Now, I rarely consider reading a “time killer,” but I can conceive of too much reading getting in the way of other things that one ought to get done (ever had that really good book that you just couldn’t put down and so you put everything else down, even really important responsibilities?!). This is one of those instances when it may pay to know how to read really fast and save yourself some time – time for the best things!
And so we may pay attention to what Perman has to say in this “side box”:
I don’t know if speed reading is literally possible. But I do know that it’s possible to read really fast.
There are three keys to reading really fast:
- Purpose. Determine your purpose in reading the material. This allows your mind to focus on the most relevant information and filter out the less essential things.
- Preview. Preview the material through a quick scan before you do your main read. This gives you a framework for understanding it, thus enabling you to comprehend the material more quickly the next time you go through it.
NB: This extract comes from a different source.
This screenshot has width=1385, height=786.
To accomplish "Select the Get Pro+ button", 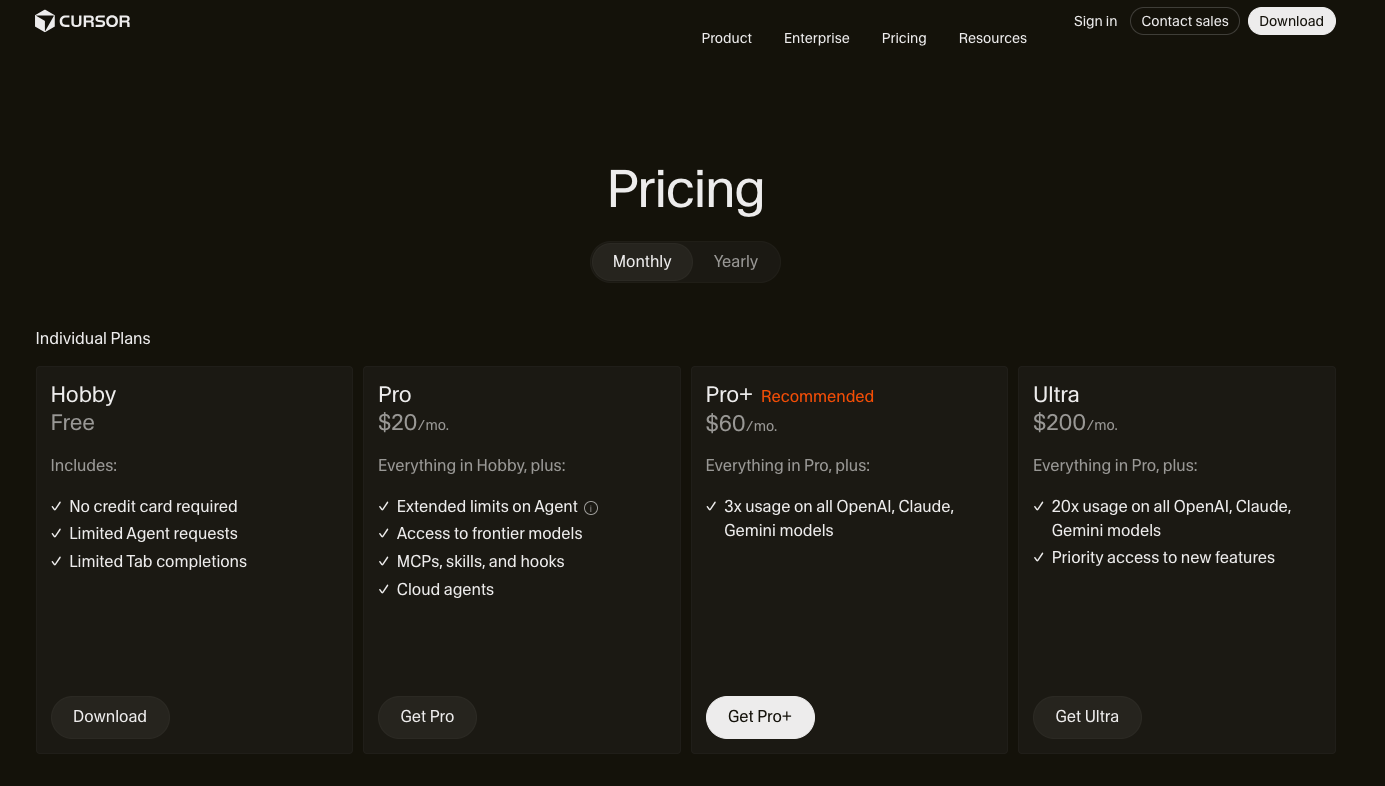I will coord(760,717).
- Pointer. Use your finger or a pen as a pacer to keep your speed up. I don’t particularly enjoy this, and so I don’t always do it; but if you notice your pace lagging, this helps you get it back up.
Some people say, ‘I want to savor what I’m reading.’ Not a problem. First, I find that reading fast and savoring what I’m learning are not mutually exclusive. Sometimes the most enjoyable thing to do is read fast. But, second, go ahead and slow down at the parts you want to savor. I wouldn’t speed-read poetry, for example. Know when to read fast, and know when to read slow (244).